Taking the idea of nanoscale design for cell culture further, some cell biologists are investigating cellular responses to more complex three-dimensional structures.

Mathis Riehle: “With the E Beam you can be very specific.”

A collaboration in this field between cell biologists and electronic engineers at the University of Glasgow's Centre for Cell Engineering is proving fruitful.

The group has the advantage of a state-of-the-art electron-beam nanolithography system (E Beam) manufactured by Leica, which creates nanoscale features on a surface under the control of customized software (see also 'Down to the letter'). “We're quite unique in the United Kingdom in that we have access to such an incredible machine with which you can define structures so deliberately,” says Mathis Riehle, who directs research at the centre. “With the E Beam you can be very specific.”

The E Beam is used to define or “write” a pattern at nanometric resolution into an electron-sensing polymer. The pattern is developed and used as a template for etching or depositing material to form the desired nanotopographic features. This technique gives a greater degree of control than 'natural' lithography, which relies on self-assembly of colloidal particles in regular arrays to produce the pattern.

Riehle wants to explore the limits of the machine. “We've made tubes and we want to make more complicated three-dimensional structures — maybe structures that will look like cell 'car parks'. But to do that we would need something like origami, because at the moment the E Beam can only really write on a flat plane. We cannot write on a shaped, undulating surface.” The team will have to write its own software to create these complex structures.

As one of a consortium of institutions working on emerging nanopatterning methods, the Glasgow centre is also developing alternative methods of engineering 3D structures with nanoscale features for use as cell-culture substrates.

Kris Seunarine and Osian Meredith have fabricated a 'swiss roll' from e-poly-caprolactone, a biodegradable thermoplastic shaped by hot nano- and micro- embossing. This is the 'sponge' of the swiss roll, with the cells as the 'jam'.

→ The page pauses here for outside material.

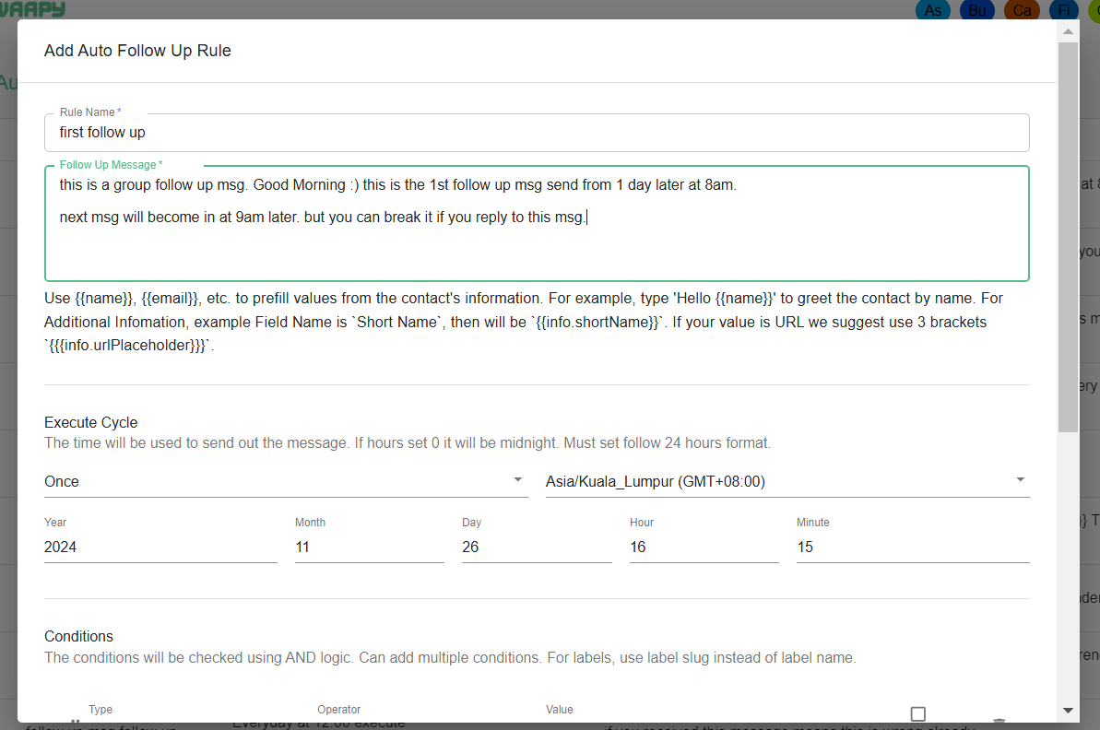The image size is (1100, 730).
Task: Click the scrollbar down arrow of the dialog
Action: coord(1068,711)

Cell support: ridges on the surface of the 'swiss roll' will keep cells aligned, and pits provide anchorage. Credit: K. SEUNARINE & O. MEREDITH

Two levels of microfeatures are sculpted into the polymer (see photos). One aligns fibroblasts and smooth-muscle cells, keeping them from being squashed. The inward-facing surface is patterned at the nanoscale with a regular array of pits (100 nm diameter and 80 nm deep) spaced 300 nm apart, which define locations for endothelial cell adhesion. These cell scaffolds could be useful in developing methods for vascular and urogenital reconstruction.

H.M.B.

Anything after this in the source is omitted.